As part of the conference, five Michigan Tech students were also recognized for winning student scholarships by the American Railway Engineering and Maintenance of Way Association (AREMA). To cap a successful conference, Dr. Pasi Lautala presented “Evaluation of Driver Behavior at Highway Rail Grade Crossings” in the closing general session of the conference.

Rail Transportation Program presents at the SHRP2 Safety Symposium

Pasi Lautala, director of Michigan Tech’s Rail Transportation Program (RTP) and Aaron Dean, a senior in the ME Department and an undergraduate research assistant for the RTP, participated in the Tenth SHRP 2 “Safety Data Symposium: From Analysis to Results” on Oct.6, 2017, in Washington, DC.

The Symposium included nineteen selected presentations by the researchers within and outside the US that use the SHRP 2 Naturalistic Driving Study database.

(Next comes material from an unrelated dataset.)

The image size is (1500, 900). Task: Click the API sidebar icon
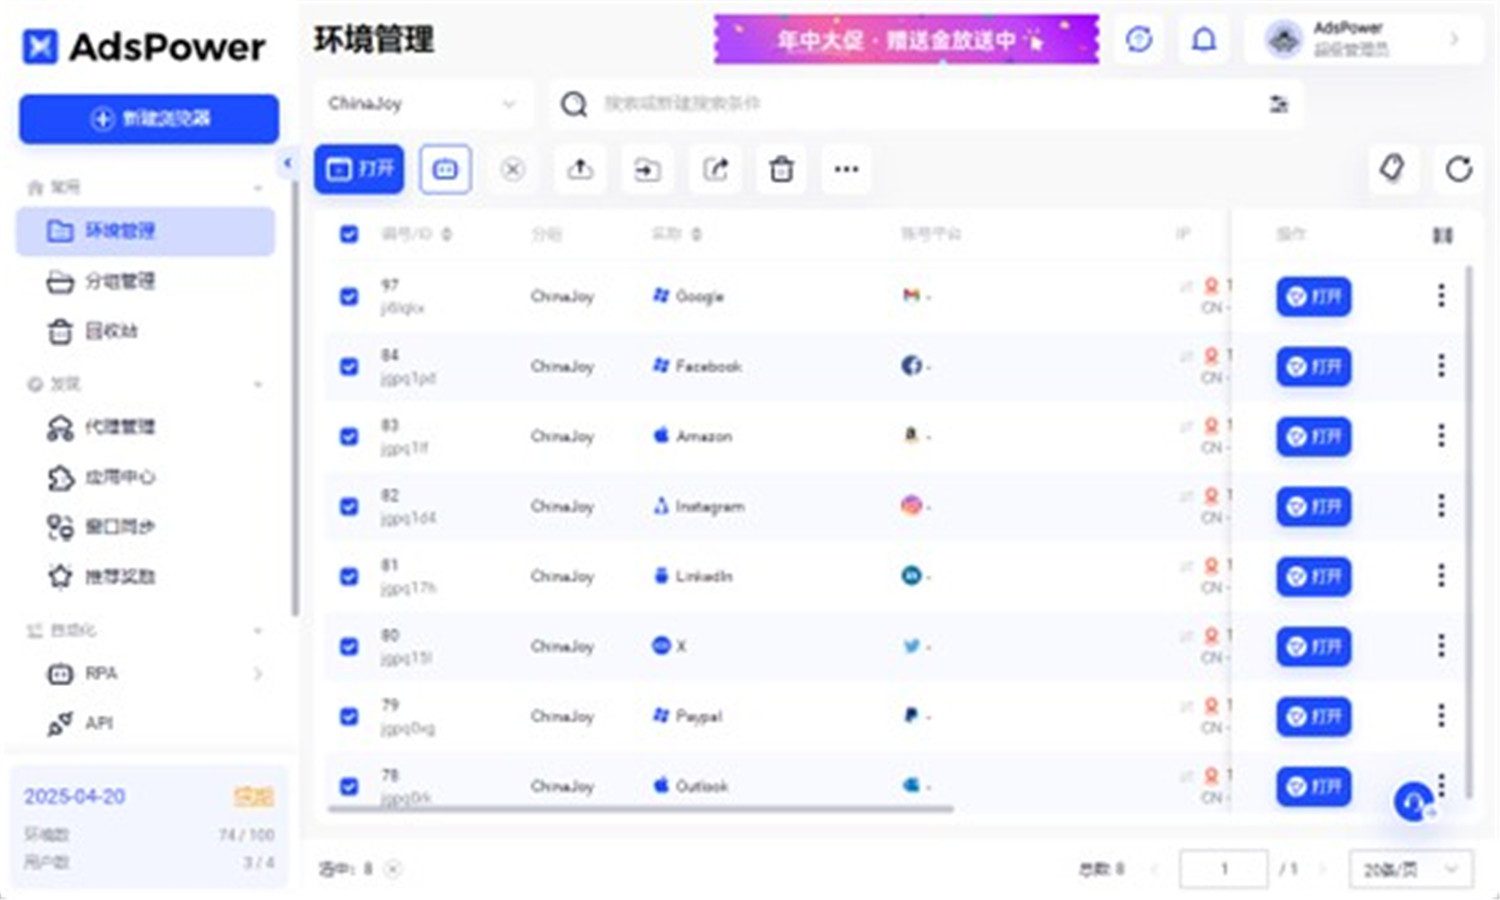(x=100, y=721)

Aaron Dean presented his research on “Development & Validation of Post-Processing Methods for the SHRP2 MASK Head Pose Data”, and Lautala presented on “Using NDS data to evaluate driver behavior at highway-rail grade crossings”.

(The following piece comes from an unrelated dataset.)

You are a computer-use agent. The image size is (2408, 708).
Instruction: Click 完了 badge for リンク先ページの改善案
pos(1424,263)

Michigan Tech was the only institution invited to make two presentations in the conference and Dean was the only undergraduate presenter.

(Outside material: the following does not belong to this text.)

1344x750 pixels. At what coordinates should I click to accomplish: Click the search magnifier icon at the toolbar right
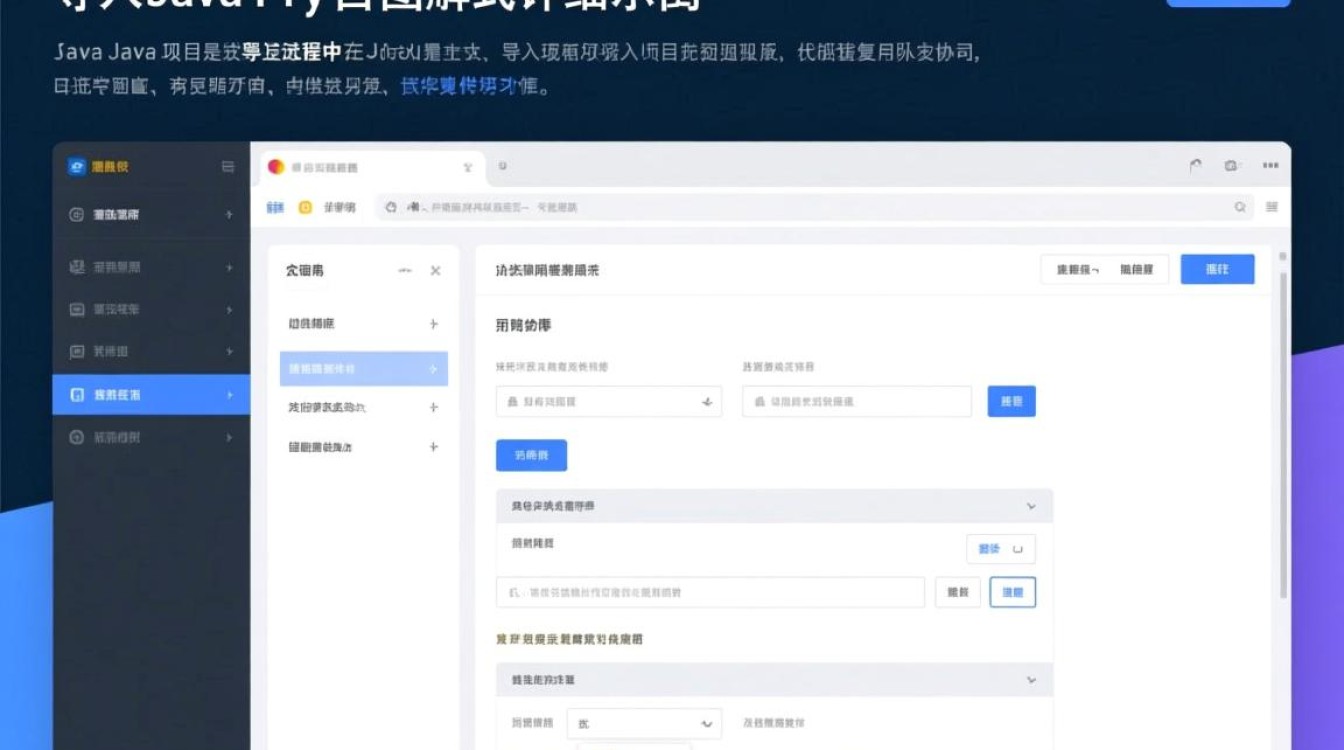click(x=1239, y=206)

Rail Transportation Program Leads Two Rail Related Senior Design Projects

Peshekee Wood Yard

RTP lead two rail related civil/environmental senior design projects during the 2016-17 school year.  During the fall semester a team of 15 students worked on improvements to the Peshekee logyard owned and operated by Longyear, LLC.  Their work included rail and highway transportation improvements to serve the site, preliminary plans for a rail served transload warehouse and fuels transload area, and environmental permitting requirements for the proposed work.  Suggested improvements included 3950 linear feet of trackwork valued at $1.5 million, $560,000 in site improvements, $230,000 for equipment and tanks to support the fuels transload operation, and $150,000 for the transload warehouse.  An additional $200,000 was recommended to procure a trackmobile to improve rail operations in the expanded site.  Environmental costs were reduced by the team recommendation for wetland preservation in place of more costly remediation methods.

Peshekee Wood Yard 2.jpg

During the spring semester a separate team of 16 students worked with Sawyer International Airport to provide conceptual and preliminary work on rail access to a proposed refinery site and rail and highway access to a proposed warehouse site.  The refinery access team recommended constructing a loop track with 3.5 miles of new trackwork at a price of nearly $9million, while the warehouse team found that rail access would require $6.5 million for the full build out, but a phased approach could bring initial construction down to 21,000 linear feet of rail at $4.5 million, with the remaining work completed as traffic at the warehouse site developed.  Highway access and parking facilities for the new warehouse complex would require 3500 linear feet of new roadway, and 160,000 square feet of new parking and support pavements at a price of nearly $3.5 million.  SAI also asked our environmental team to look at a recent study on PFC contamination on the airport site produced by the US Air Force Civil Engineering Center. The team produced a detailed report, including recommendations for additional testing and monitoring.